**WHAT IS REQUIRED:** Copy all lines in the data that contain the string "Task".

##### MATERIAL SHOWN #####

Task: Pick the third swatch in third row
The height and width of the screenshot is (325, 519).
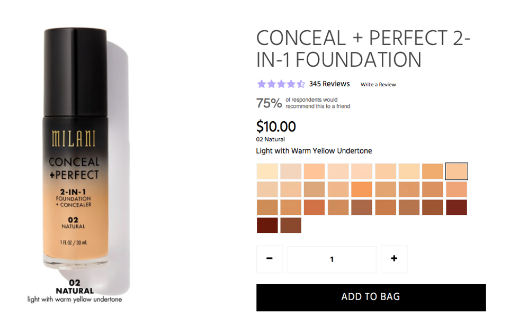Action: (315, 207)
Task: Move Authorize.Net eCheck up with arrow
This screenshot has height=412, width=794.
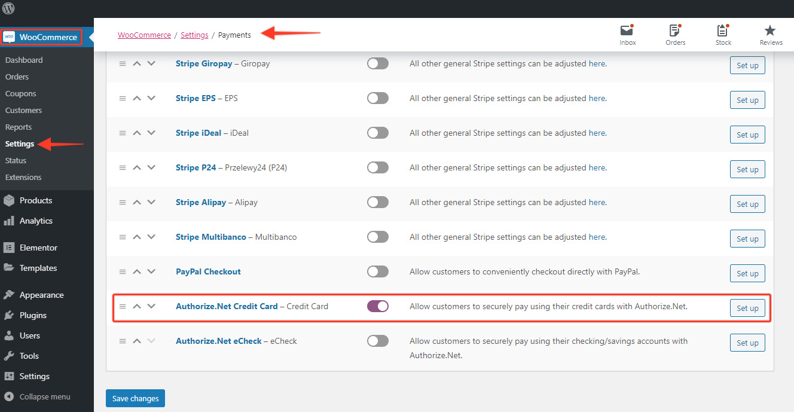Action: (x=137, y=341)
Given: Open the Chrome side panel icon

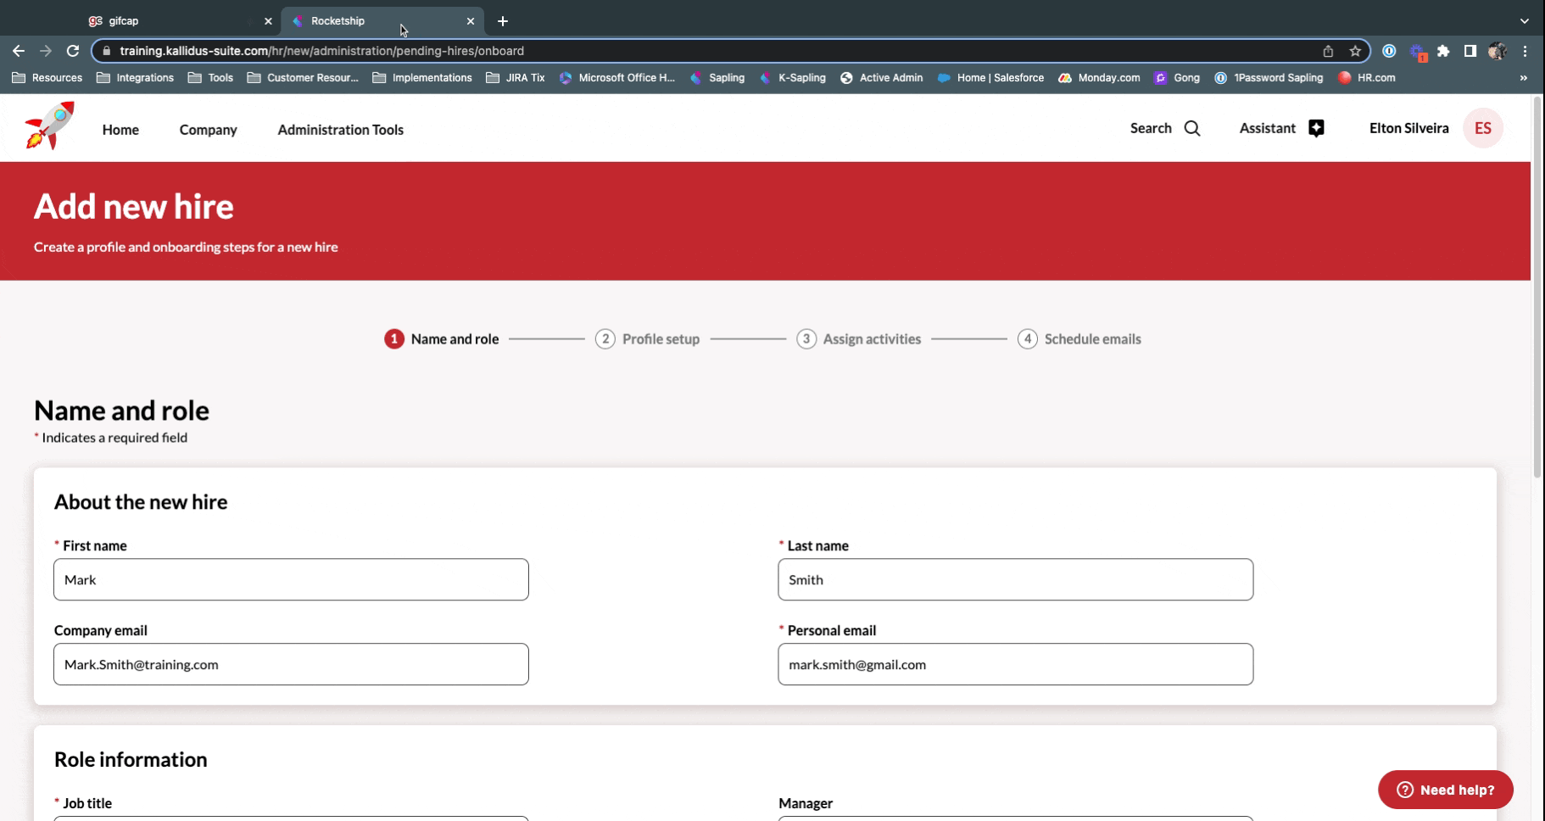Looking at the screenshot, I should pyautogui.click(x=1470, y=51).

#####

**ANSWER BOX:**
Task: Pick the third swatch in third row
Task: Move Authorize.Net eCheck up with arrow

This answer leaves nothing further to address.